Required work:
Reproduce verbatim the lines of the material between the line holding "Copy link next to New sick feature" and the line holding "point(20,109)", both included.

Entries shown:
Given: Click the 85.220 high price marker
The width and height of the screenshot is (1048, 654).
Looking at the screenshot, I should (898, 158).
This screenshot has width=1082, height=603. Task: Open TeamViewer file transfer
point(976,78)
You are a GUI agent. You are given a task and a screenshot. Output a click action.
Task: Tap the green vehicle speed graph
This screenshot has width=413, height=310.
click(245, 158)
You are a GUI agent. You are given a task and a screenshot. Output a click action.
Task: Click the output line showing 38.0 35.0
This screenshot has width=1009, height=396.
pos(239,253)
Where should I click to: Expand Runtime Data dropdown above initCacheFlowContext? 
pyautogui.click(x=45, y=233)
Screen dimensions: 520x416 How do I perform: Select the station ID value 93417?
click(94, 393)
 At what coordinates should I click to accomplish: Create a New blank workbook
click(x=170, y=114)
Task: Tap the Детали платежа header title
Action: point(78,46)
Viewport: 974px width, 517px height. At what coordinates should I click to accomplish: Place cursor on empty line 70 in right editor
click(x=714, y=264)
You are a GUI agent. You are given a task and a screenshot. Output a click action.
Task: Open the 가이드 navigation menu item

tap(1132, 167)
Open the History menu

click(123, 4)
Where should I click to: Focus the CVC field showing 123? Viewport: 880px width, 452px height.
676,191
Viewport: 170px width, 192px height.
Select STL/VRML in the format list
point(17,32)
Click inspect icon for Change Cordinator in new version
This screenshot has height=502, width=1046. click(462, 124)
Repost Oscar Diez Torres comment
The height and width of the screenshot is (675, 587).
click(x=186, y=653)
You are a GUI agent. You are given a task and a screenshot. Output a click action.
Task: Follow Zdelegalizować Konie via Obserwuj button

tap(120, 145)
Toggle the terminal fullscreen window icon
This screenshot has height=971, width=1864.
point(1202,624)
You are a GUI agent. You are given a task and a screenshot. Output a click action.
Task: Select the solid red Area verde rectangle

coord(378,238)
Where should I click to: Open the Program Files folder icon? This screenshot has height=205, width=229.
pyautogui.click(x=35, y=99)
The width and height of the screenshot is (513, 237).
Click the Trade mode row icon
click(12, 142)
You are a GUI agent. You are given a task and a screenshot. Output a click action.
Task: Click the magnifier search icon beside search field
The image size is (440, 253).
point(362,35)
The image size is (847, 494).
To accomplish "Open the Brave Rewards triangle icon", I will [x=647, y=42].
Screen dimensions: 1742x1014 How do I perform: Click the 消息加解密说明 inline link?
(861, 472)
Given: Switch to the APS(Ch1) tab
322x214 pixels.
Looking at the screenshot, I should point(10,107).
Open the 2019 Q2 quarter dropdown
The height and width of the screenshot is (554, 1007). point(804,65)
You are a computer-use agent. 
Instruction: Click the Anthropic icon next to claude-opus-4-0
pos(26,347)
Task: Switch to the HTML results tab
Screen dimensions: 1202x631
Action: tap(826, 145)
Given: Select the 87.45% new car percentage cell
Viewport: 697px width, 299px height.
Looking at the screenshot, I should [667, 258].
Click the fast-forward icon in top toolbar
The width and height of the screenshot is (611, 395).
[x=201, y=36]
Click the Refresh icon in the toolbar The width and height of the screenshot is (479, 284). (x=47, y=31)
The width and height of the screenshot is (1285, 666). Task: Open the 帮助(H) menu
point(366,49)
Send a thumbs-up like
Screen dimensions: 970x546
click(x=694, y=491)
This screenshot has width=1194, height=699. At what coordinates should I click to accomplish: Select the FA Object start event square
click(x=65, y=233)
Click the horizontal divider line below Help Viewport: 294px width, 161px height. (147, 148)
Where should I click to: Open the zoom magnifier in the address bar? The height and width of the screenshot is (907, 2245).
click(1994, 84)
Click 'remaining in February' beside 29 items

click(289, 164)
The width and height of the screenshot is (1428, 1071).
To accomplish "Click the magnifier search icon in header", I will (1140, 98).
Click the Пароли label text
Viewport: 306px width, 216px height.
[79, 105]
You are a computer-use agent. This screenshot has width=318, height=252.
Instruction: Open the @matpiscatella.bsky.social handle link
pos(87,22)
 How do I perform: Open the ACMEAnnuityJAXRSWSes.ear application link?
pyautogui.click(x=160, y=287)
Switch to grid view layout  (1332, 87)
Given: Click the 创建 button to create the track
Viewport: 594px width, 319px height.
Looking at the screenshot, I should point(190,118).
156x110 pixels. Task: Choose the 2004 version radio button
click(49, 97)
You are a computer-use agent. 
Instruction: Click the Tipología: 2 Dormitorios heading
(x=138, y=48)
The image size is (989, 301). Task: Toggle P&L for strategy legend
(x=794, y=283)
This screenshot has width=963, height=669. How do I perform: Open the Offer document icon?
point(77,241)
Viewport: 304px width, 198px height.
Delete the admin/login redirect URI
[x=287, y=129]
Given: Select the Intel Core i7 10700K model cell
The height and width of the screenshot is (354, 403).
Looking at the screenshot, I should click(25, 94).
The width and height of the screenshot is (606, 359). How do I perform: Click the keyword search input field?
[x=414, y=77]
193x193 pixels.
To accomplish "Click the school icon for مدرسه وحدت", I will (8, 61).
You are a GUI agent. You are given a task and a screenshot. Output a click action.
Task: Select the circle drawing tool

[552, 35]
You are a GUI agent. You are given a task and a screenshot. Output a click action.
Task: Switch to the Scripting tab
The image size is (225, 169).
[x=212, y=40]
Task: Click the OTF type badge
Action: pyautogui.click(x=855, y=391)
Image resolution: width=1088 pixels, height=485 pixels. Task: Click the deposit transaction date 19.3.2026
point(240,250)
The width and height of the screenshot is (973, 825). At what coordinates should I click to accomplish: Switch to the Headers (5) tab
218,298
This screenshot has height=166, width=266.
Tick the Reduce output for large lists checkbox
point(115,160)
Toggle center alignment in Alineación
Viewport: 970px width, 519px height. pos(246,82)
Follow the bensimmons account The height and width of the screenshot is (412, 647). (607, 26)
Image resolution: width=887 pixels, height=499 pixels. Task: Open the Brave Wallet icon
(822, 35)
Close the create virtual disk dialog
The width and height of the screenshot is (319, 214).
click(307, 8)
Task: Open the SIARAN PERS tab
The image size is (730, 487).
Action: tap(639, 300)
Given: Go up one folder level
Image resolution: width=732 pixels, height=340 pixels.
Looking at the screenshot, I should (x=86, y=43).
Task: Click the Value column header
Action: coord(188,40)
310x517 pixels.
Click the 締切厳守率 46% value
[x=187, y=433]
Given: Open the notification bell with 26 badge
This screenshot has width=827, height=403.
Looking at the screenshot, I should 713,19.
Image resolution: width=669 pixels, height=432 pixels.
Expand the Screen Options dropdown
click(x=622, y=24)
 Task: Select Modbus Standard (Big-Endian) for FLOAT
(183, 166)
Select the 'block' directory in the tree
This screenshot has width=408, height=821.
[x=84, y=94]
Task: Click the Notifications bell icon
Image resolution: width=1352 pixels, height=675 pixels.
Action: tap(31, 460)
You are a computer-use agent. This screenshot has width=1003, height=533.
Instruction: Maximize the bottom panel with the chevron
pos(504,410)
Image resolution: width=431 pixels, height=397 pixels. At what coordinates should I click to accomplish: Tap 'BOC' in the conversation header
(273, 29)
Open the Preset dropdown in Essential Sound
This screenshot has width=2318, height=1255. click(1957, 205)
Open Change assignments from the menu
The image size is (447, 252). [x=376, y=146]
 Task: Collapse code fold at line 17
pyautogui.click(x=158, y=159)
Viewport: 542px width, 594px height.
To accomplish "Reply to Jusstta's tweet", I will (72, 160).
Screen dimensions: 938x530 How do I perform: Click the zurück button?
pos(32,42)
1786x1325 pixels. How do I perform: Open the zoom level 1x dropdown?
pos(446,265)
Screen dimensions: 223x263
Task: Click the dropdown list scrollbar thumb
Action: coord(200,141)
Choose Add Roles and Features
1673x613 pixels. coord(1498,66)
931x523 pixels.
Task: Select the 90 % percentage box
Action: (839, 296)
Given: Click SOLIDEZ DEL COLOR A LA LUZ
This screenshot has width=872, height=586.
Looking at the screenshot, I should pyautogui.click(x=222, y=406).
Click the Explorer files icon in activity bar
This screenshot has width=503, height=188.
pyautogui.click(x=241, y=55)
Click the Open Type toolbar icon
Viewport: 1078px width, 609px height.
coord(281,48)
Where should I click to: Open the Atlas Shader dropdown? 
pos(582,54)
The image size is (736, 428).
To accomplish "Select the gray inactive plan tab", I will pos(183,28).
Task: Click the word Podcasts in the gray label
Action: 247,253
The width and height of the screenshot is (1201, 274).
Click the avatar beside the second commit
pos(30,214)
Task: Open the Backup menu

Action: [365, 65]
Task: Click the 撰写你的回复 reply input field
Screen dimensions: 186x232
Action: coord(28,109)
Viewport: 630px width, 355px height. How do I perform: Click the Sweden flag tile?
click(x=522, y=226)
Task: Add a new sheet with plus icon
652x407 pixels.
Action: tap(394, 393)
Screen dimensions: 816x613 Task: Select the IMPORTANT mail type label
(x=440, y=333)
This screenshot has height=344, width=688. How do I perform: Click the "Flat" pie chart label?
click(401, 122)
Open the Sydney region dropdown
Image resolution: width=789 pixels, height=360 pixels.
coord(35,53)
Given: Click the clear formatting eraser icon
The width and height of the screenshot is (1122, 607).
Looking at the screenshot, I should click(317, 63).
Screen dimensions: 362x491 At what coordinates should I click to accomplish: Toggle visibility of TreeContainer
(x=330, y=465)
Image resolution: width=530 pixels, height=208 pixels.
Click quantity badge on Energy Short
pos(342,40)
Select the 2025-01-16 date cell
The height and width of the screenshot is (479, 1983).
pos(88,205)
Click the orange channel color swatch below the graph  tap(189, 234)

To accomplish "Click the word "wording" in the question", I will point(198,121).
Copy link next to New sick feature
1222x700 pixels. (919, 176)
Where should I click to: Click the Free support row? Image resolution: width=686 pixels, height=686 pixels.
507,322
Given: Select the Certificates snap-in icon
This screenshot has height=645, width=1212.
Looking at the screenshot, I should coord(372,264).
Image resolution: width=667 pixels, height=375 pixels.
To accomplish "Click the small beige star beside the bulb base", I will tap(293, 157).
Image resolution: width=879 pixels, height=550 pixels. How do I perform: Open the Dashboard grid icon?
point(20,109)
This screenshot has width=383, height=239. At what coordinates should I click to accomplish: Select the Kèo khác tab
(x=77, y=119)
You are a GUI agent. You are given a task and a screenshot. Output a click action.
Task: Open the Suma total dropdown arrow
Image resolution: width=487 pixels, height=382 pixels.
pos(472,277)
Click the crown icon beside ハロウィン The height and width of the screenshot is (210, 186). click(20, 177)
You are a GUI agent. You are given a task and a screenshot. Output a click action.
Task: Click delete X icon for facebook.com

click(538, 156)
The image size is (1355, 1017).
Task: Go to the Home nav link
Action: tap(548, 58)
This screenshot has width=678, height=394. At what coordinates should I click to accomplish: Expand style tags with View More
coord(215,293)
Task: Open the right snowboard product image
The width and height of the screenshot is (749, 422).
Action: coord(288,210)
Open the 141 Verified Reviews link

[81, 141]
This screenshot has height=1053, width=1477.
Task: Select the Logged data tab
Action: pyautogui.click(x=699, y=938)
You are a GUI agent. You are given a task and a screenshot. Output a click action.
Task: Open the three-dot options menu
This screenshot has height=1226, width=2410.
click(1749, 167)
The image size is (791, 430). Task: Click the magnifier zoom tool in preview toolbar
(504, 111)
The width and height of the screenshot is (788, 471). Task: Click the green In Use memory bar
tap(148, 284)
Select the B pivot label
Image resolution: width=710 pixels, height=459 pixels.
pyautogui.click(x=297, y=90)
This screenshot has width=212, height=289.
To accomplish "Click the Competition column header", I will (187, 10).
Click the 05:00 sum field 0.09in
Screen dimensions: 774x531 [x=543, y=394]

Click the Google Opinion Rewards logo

The reply:
Copy link next to New sick feature
1222x700 pixels. (919, 176)
Where should I click to: Click the Free support row? Image resolution: width=686 pixels, height=686 pixels.
507,322
Given: Select the Certificates snap-in icon
This screenshot has height=645, width=1212.
Looking at the screenshot, I should coord(372,264).
Image resolution: width=667 pixels, height=375 pixels.
To accomplish "Click the small beige star beside the bulb base", I will tap(293, 157).
Image resolution: width=879 pixels, height=550 pixels. How do I perform: Open the Dashboard grid icon?
point(20,109)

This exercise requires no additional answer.